Work to be completed:
Copy out, precisely as given, the lines from the line with "Todos os cursos" to the end of the entries that follow.

□ □ □ □ □

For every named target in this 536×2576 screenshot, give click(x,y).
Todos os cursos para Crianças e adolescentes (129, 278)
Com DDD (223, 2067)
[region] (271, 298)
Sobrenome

□ □ □ □ □

Result of the exercise:
Todos os cursos para Crianças e adolescentes (129, 278)
Com DDD (223, 2067)
[region] (271, 298)
Sobrenome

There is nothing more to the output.